### Information
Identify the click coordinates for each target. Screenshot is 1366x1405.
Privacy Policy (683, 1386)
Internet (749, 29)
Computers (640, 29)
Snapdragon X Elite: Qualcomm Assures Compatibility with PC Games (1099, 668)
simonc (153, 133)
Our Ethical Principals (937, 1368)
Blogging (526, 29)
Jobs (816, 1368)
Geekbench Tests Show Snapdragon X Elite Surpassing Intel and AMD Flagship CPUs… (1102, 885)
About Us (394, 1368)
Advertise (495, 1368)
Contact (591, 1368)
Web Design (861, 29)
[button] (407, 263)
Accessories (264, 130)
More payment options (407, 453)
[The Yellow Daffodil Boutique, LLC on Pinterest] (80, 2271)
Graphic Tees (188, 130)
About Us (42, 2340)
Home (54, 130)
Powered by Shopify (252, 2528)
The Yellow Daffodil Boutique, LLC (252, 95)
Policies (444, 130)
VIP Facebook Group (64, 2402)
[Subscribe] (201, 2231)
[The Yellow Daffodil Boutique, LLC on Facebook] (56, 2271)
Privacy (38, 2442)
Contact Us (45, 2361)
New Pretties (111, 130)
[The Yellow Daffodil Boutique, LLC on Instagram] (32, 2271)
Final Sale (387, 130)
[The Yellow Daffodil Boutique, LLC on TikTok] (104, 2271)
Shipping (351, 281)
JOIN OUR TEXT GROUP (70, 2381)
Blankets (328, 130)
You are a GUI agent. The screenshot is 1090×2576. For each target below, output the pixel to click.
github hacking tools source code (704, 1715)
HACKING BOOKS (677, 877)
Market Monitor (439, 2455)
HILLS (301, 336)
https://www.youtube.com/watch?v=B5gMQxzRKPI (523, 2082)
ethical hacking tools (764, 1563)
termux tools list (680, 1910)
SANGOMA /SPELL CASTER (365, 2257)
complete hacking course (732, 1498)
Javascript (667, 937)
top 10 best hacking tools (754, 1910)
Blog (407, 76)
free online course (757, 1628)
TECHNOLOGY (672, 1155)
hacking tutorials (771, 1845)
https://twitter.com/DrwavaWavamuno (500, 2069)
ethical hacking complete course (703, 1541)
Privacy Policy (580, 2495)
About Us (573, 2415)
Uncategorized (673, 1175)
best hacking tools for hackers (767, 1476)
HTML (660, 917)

### What is being asked
When a line in the records above contains the word "course", copy it.

### Written solution
complete hacking course (732, 1498)
free online course (757, 1628)
ethical hacking complete course (703, 1541)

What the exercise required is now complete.